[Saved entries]
↓↓↓

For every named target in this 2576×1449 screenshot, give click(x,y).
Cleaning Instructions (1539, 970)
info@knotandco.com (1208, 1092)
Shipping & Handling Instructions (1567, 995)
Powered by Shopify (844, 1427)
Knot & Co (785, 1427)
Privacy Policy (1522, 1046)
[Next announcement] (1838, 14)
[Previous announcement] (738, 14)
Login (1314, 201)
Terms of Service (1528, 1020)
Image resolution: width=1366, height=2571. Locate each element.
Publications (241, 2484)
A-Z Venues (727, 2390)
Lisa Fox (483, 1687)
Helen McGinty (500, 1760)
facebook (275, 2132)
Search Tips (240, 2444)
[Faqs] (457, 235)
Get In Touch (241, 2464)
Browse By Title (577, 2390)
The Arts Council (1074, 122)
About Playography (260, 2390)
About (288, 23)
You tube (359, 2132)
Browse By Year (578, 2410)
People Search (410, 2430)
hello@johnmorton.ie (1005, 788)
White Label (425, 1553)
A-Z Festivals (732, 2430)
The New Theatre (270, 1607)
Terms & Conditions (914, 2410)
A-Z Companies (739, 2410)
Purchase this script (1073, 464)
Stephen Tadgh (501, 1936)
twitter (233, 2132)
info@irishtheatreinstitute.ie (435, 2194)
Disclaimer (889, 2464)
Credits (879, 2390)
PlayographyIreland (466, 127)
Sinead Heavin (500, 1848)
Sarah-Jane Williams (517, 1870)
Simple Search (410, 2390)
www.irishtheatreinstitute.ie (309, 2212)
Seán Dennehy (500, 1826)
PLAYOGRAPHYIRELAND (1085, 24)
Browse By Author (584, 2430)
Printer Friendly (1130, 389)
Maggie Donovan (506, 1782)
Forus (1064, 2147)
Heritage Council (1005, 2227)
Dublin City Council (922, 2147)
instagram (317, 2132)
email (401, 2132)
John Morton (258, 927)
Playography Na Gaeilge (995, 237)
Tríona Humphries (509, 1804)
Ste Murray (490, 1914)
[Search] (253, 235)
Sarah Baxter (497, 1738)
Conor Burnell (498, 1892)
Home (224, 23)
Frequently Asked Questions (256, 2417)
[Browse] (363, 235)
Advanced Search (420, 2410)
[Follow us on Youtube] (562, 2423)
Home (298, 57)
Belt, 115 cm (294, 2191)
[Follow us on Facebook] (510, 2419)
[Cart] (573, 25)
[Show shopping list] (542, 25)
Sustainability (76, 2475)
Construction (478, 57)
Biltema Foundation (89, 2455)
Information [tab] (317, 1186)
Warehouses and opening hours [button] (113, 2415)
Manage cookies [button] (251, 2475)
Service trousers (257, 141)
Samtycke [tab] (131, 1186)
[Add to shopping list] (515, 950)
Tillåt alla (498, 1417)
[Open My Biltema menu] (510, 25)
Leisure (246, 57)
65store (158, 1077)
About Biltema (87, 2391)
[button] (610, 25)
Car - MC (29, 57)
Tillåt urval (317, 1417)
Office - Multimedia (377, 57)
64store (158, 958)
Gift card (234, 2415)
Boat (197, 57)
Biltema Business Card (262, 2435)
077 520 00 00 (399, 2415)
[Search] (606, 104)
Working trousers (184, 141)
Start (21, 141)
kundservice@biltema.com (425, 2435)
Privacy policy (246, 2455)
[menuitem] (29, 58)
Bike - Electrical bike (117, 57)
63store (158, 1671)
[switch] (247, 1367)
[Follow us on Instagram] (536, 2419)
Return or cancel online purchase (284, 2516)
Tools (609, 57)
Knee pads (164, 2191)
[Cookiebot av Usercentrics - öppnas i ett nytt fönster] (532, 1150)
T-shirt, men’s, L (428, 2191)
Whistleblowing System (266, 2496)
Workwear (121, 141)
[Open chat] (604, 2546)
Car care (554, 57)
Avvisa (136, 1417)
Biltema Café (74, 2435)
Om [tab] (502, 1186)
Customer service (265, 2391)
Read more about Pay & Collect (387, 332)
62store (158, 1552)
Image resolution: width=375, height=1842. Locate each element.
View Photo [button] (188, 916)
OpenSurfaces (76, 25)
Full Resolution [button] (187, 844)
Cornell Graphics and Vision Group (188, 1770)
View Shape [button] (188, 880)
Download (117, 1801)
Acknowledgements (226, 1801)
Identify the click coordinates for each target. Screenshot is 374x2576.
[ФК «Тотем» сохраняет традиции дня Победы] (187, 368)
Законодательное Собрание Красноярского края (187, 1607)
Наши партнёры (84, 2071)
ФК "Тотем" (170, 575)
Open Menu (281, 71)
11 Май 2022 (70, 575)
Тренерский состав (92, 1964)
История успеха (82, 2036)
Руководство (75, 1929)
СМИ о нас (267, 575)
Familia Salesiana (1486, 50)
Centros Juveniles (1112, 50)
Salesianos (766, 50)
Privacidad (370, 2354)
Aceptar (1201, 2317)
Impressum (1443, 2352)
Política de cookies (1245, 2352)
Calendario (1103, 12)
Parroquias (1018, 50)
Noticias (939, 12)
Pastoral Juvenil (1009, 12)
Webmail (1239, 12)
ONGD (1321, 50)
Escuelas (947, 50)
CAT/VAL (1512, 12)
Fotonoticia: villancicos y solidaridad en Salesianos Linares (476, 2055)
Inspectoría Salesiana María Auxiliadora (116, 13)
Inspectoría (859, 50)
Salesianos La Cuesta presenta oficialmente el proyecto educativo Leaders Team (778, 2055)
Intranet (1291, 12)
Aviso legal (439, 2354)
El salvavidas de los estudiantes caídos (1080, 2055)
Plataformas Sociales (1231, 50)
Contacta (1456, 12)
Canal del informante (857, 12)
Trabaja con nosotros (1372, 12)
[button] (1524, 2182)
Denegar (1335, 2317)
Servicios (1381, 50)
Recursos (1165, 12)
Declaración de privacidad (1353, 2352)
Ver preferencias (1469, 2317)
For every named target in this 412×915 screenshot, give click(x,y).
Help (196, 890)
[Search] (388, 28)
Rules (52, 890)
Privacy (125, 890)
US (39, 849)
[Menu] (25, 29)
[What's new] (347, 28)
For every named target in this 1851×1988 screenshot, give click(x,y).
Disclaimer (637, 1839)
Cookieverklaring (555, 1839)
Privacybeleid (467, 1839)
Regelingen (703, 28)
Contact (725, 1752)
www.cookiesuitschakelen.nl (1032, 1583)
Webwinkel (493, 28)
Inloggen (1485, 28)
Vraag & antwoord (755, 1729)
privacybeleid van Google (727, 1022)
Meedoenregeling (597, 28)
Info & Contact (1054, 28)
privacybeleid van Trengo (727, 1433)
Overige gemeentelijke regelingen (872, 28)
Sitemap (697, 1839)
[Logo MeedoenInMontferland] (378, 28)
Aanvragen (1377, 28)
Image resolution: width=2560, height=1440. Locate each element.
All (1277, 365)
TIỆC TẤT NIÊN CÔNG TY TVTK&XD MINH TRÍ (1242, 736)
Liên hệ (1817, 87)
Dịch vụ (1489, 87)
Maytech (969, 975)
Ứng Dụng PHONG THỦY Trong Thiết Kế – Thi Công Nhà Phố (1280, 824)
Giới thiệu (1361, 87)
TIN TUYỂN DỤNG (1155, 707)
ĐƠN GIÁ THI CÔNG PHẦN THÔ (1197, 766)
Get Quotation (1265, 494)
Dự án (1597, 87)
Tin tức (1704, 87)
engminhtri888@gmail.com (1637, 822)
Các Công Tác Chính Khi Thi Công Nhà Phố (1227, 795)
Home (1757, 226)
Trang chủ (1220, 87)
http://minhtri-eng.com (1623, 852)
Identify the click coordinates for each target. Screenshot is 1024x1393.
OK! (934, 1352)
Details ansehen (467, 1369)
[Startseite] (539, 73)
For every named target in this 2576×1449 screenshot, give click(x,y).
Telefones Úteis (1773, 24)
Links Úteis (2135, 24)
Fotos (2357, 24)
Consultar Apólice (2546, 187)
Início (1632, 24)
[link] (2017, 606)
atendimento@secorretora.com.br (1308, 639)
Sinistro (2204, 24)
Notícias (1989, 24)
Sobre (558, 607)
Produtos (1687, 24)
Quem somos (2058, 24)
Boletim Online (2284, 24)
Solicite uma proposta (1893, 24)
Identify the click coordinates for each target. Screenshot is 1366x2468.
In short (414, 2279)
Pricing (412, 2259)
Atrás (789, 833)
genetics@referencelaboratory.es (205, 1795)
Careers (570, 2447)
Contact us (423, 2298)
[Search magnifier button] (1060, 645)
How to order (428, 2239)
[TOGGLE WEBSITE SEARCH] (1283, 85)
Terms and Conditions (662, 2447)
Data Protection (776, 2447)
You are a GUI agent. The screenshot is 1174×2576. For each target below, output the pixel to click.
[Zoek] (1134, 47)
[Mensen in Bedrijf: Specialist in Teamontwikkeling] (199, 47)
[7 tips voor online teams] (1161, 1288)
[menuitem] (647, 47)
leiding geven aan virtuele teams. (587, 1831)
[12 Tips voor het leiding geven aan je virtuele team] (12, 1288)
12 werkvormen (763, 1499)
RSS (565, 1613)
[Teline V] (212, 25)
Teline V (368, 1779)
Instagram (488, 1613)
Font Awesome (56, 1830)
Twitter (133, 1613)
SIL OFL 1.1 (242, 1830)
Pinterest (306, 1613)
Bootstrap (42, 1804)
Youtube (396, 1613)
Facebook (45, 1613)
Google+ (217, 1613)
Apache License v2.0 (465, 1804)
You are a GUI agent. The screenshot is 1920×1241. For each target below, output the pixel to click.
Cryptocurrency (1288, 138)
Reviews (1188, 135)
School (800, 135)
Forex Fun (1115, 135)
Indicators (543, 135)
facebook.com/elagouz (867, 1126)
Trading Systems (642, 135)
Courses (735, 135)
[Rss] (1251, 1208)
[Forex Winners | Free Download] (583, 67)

↑↑↑

Give back the records above exactly, limited to the lines between the one holding "Vraag & antwoord (755, 1729)" and the one holding "[Zoek] (1134, 47)", inclusive.

Vraag & antwoord (755, 1729)
privacybeleid van Google (727, 1022)
Meedoenregeling (597, 28)
Info & Contact (1054, 28)
privacybeleid van Trengo (727, 1433)
Overige gemeentelijke regelingen (872, 28)
Sitemap (697, 1839)
[Logo MeedoenInMontferland] (378, 28)
Aanvragen (1377, 28)
Image resolution: width=2560, height=1440. Locate each element.
All (1277, 365)
TIỆC TẤT NIÊN CÔNG TY TVTK&XD MINH TRÍ (1242, 736)
Liên hệ (1817, 87)
Dịch vụ (1489, 87)
Maytech (969, 975)
Ứng Dụng PHONG THỦY Trong Thiết Kế – Thi Công Nhà Phố (1280, 824)
Giới thiệu (1361, 87)
TIN TUYỂN DỤNG (1155, 707)
ĐƠN GIÁ THI CÔNG PHẦN THÔ (1197, 766)
Get Quotation (1265, 494)
Dự án (1597, 87)
Tin tức (1704, 87)
engminhtri888@gmail.com (1637, 822)
Các Công Tác Chính Khi Thi Công Nhà Phố (1227, 795)
Home (1757, 226)
Trang chủ (1220, 87)
http://minhtri-eng.com (1623, 852)
Identify the click coordinates for each target. Screenshot is 1024x1393.
OK! (934, 1352)
Details ansehen (467, 1369)
[Startseite] (539, 73)
For every named target in this 2576×1449 screenshot, give click(x,y).
Telefones Úteis (1773, 24)
Links Úteis (2135, 24)
Fotos (2357, 24)
Consultar Apólice (2546, 187)
Início (1632, 24)
[link] (2017, 606)
atendimento@secorretora.com.br (1308, 639)
Sinistro (2204, 24)
Notícias (1989, 24)
Sobre (558, 607)
Produtos (1687, 24)
Quem somos (2058, 24)
Boletim Online (2284, 24)
Solicite uma proposta (1893, 24)
Identify the click coordinates for each target. Screenshot is 1366x2468.
In short (414, 2279)
Pricing (412, 2259)
Atrás (789, 833)
genetics@referencelaboratory.es (205, 1795)
Careers (570, 2447)
Contact us (423, 2298)
[Search magnifier button] (1060, 645)
How to order (428, 2239)
[TOGGLE WEBSITE SEARCH] (1283, 85)
Terms and Conditions (662, 2447)
Data Protection (776, 2447)
You are a GUI agent. The screenshot is 1174×2576. For each target below, output the pixel to click.
[Zoek] (1134, 47)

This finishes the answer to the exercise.